It started with a private message I received on Twitter, asking me what I knew about the privacy policies of prescription discount services. The message provided a link to Medication Discount Card, a site that offers a free prescription discount card that advertises it can save you 10 – 75% on your prescription costs if you use the card at any participating pharmacy.
In looking at the site, I understood the inquiry as there was no privacy policy posted anywhere that described what data were collected if you used the card and what might happen to those data. So I contacted the site to ask about their privacy policy. A spokesperson replied promptly, and noted that somehow the privacy policy had not been restored when they did a recent update of their site. On receipt of my inquiry, he promptly re-uploaded and linked their web site’s privacy policy from the bottom of their home page.
But that was the web site privacy policy, which is important, but it was not the policy for data associated with any use of the card. I tried again:
Thank you for the web site privacy policy, but as my inquiry indicated, I am seeking the privacy policy for what happens to the data collected from usage of the discount card itself. Who gets access to those data, how are they shared, etc.?
Again, I got a prompt response:
We do not collect any personally identifiable information from anyone using the pharmacy card. What we do collect is used internally, we do not sell or rent any lists to any partners or third parties.

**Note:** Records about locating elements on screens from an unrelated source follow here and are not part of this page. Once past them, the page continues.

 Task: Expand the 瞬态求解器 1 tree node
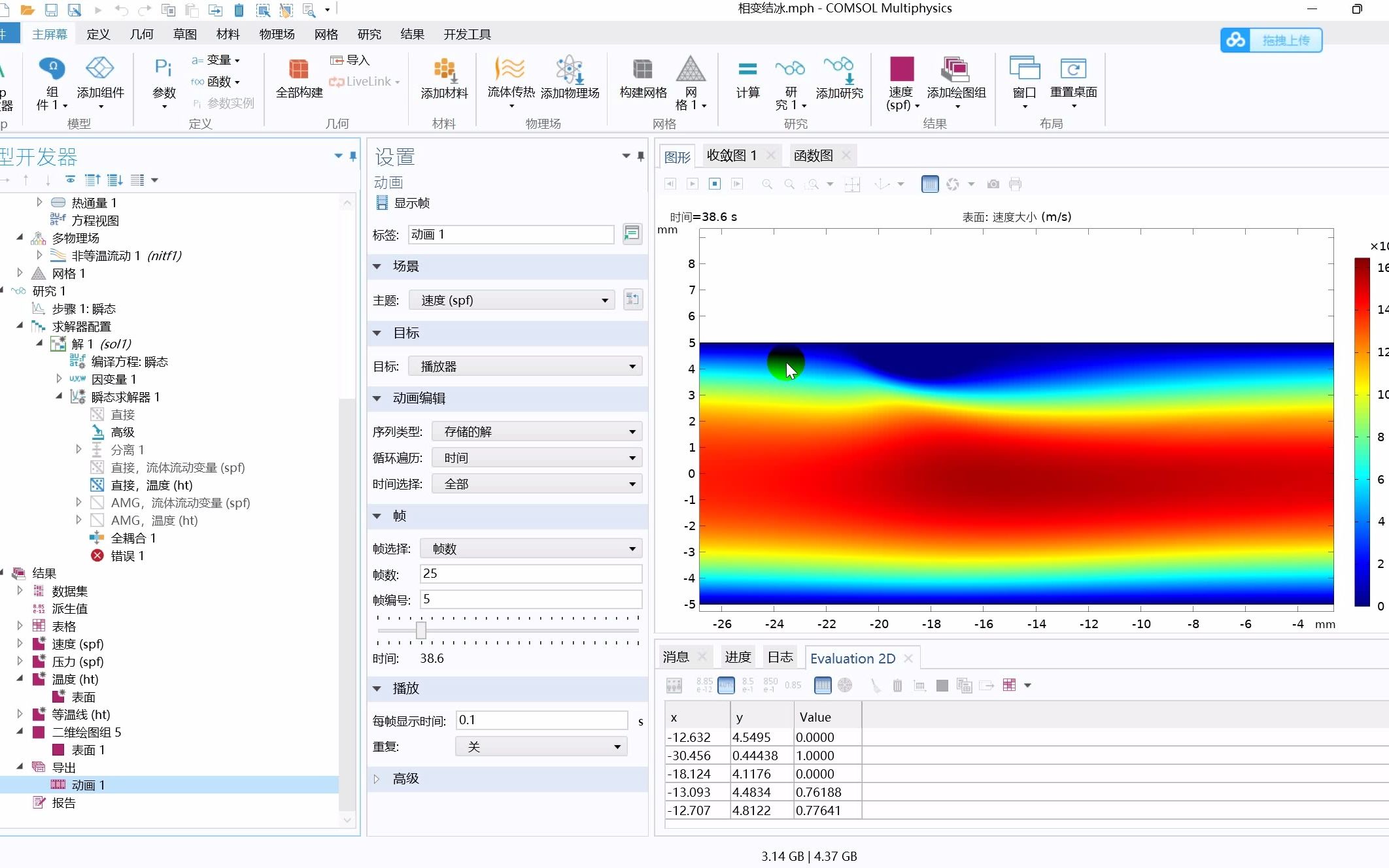click(59, 397)
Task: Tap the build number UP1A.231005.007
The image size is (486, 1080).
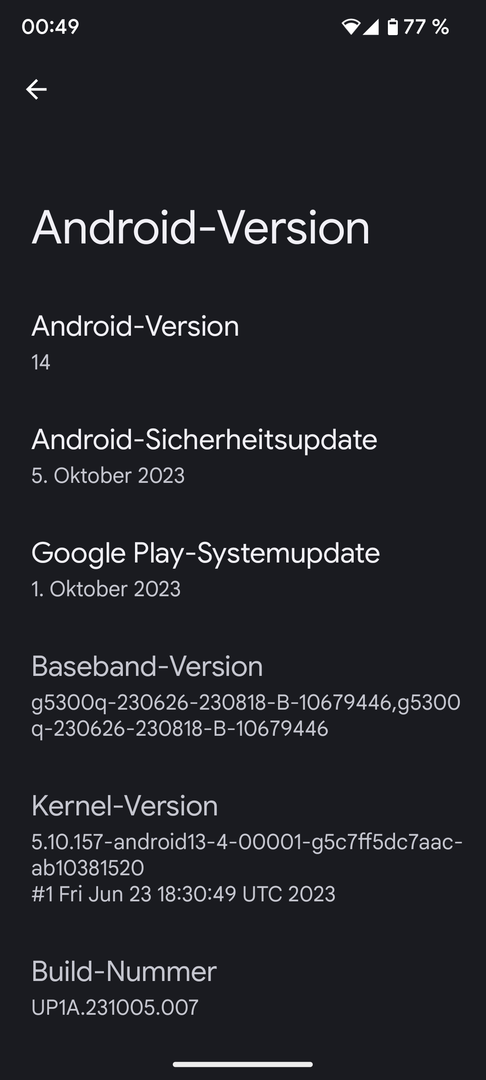Action: (x=115, y=1008)
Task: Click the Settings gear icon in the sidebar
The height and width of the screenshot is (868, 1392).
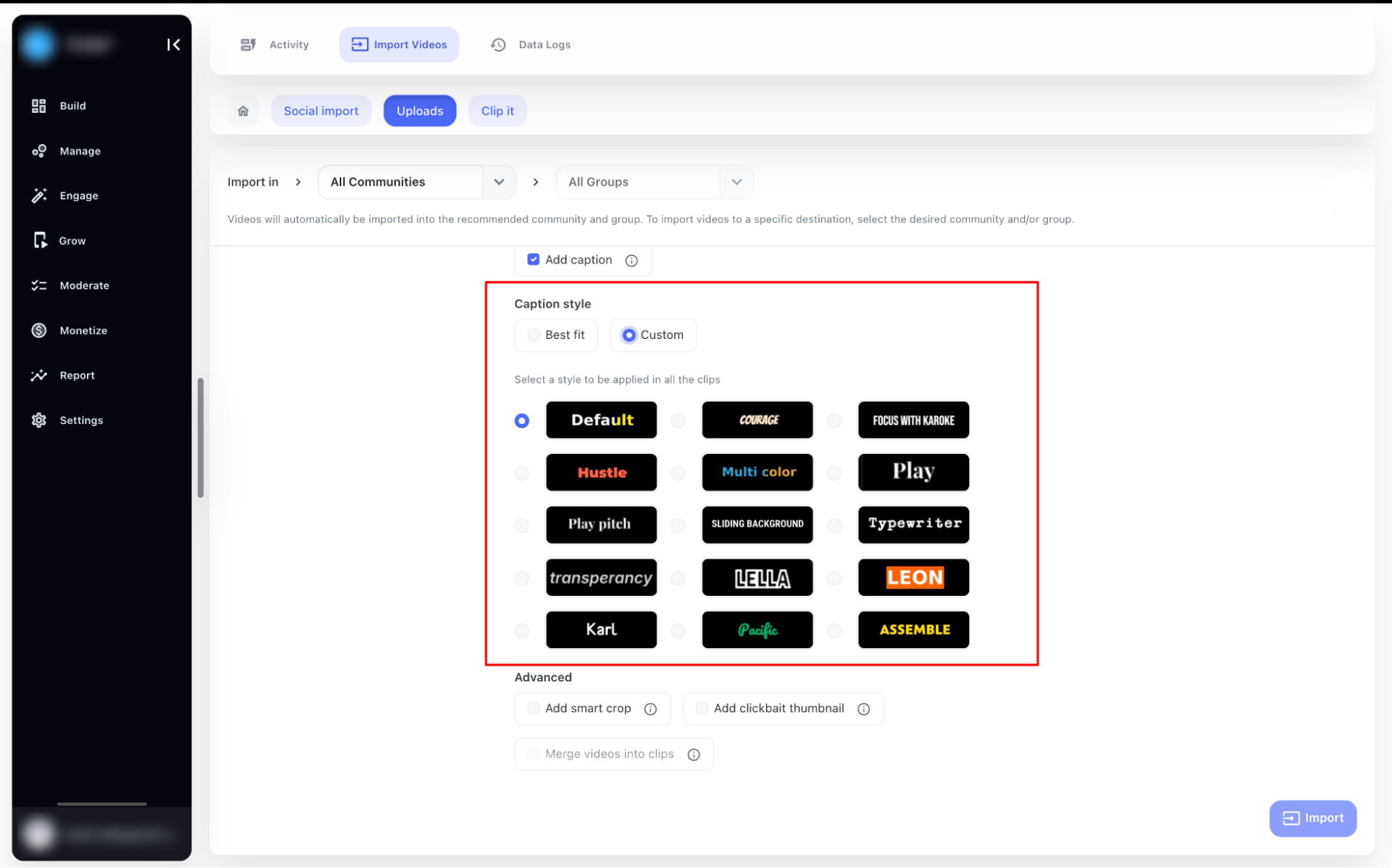Action: coord(39,420)
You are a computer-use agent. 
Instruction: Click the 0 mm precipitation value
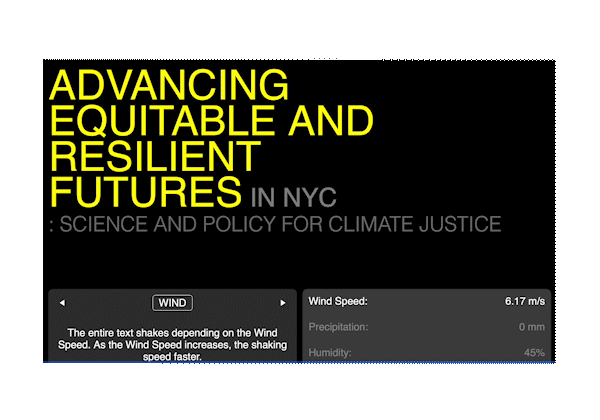click(531, 327)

Could it really be so simple? What do they consider personally identifiable information, and is it possible that any data they do collect could be easily re-identified? And where did it actually say that on their web site? In response to my query, the site added their statement to their FAQ (see Question 12).
Impressed with their responsiveness if not the detail of their statements, I tried one more time:
… Your statement about card use does not tell consumers what data you collect. Do you collect/retain their name, addresses, medication name, prescribing doctor name, etc.? Do you retain any payment info like credit card numbers?

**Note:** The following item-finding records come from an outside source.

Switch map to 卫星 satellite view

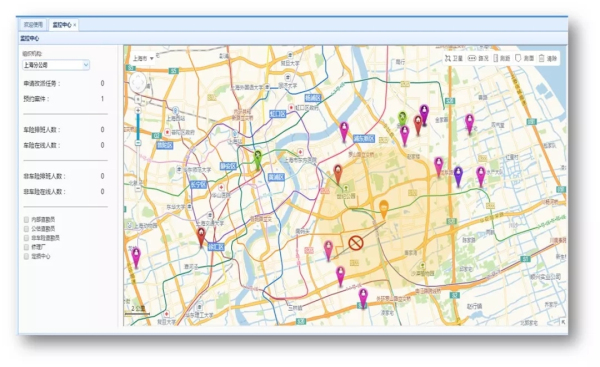point(454,59)
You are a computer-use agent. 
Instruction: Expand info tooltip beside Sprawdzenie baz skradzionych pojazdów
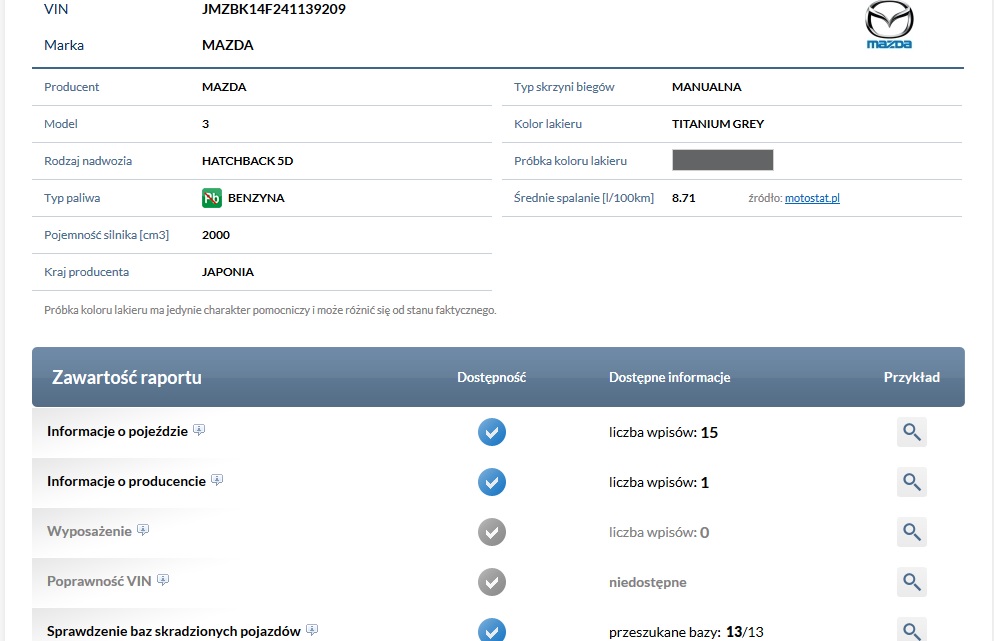coord(312,630)
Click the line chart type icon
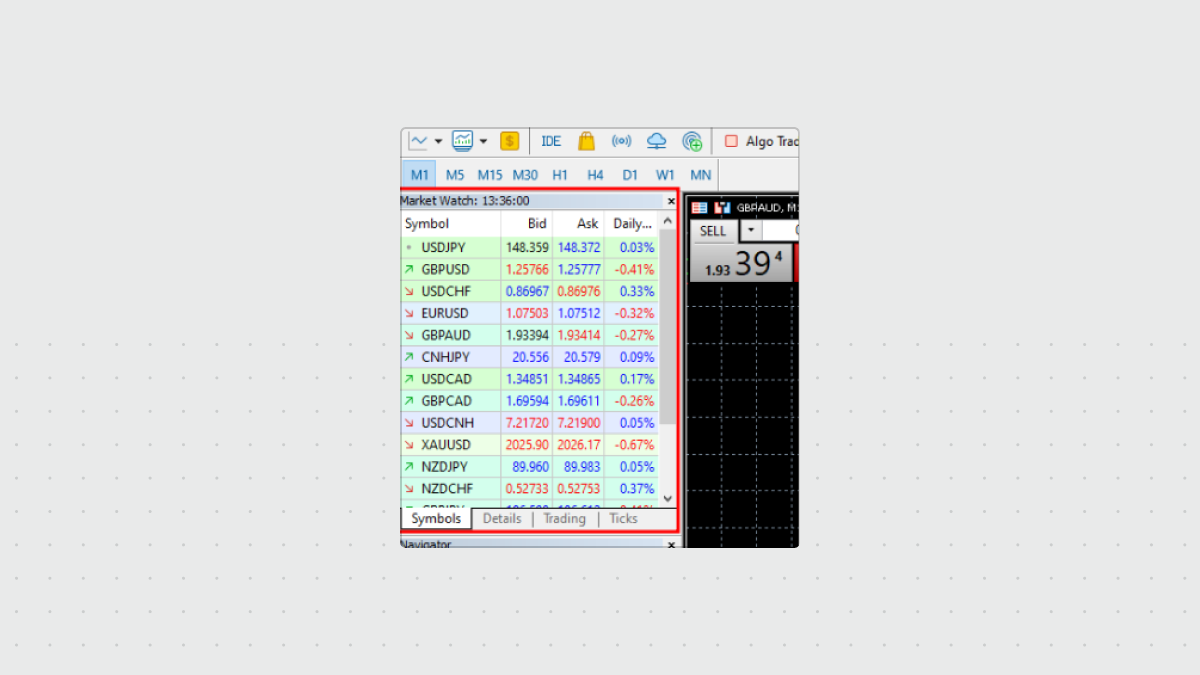The height and width of the screenshot is (675, 1200). [418, 141]
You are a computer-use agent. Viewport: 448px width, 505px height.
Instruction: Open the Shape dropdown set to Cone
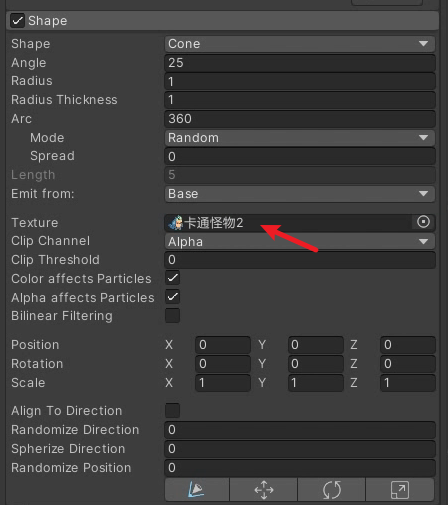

How do you secure/protect information? Is it all encrypted using NIST-grade encryption?
People – and the govt – are becoming more sophisticated/concerned about data collection, retention, and usage. Your policy should address these issues in plain language.
That was a week ago. I never heard back from him, but I hope they’re thinking about being more specific in their statement about what they do collect and how it’s stored. And whether people can request that their records be deleted.

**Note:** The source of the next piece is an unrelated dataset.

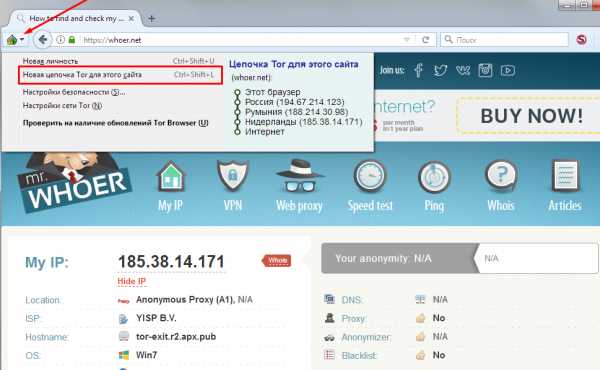This screenshot has width=600, height=370.
Task: Open 'Настройки сети Tor' option
Action: click(62, 106)
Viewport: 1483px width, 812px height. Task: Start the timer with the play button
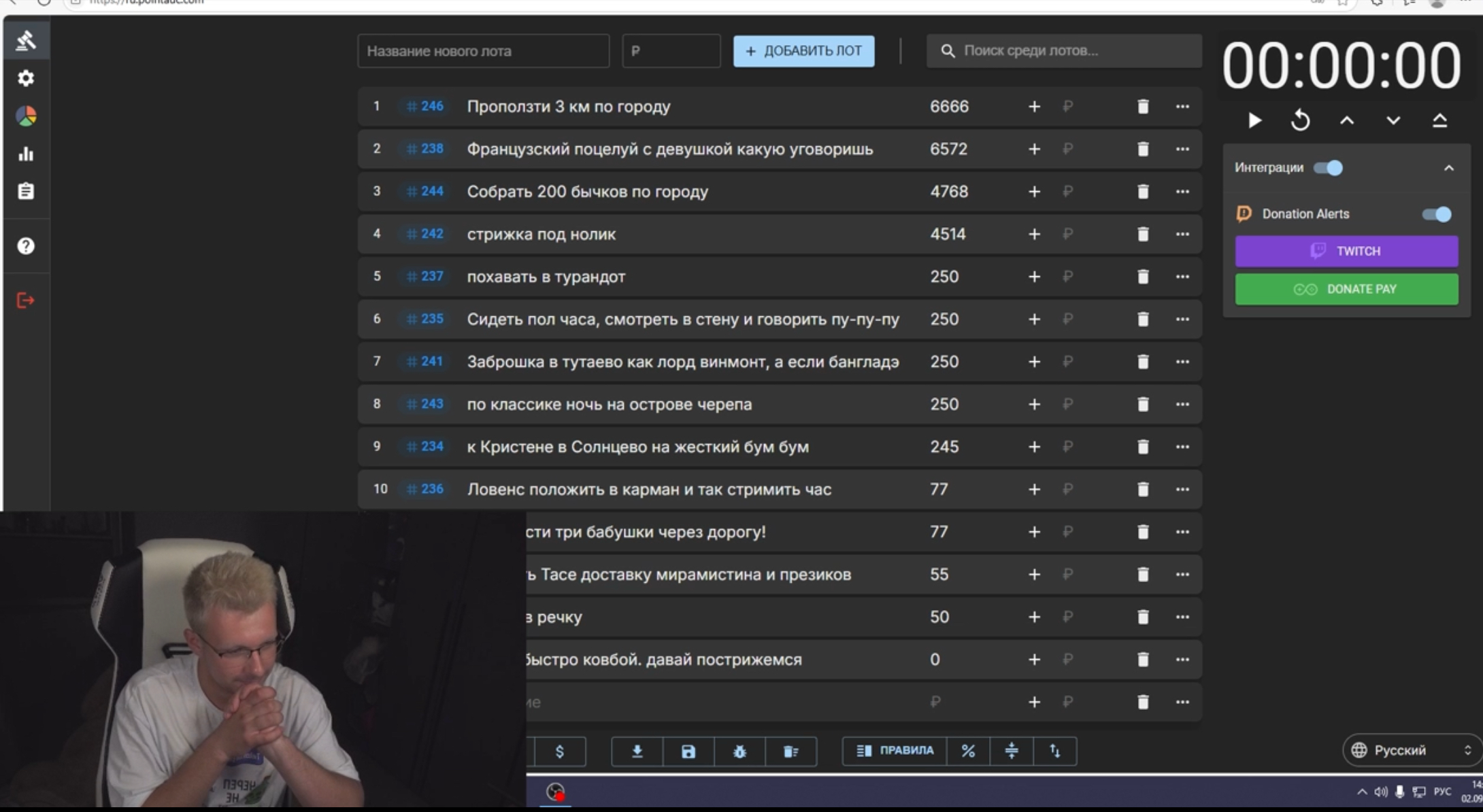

Maybe everything is as he described it to me in e-mail, but I tend to be cautious about prescription data. Keeping in mind their privacy policy that allows them to include any data they have on you as a transferrable asset should they sell their business, how comfortable would you be using the card?
Medications are frightfully expensive and many of us do not have good insurance coverage. Will the need to save money trump concerns about data security and privacy? It probably will for many people. So…. as always, consumers need to be aware and informed and make sure you know what data about you are being collected and could be shared at some point.
Thanks to the follower who sent me the inquiry. I hope this answers your question.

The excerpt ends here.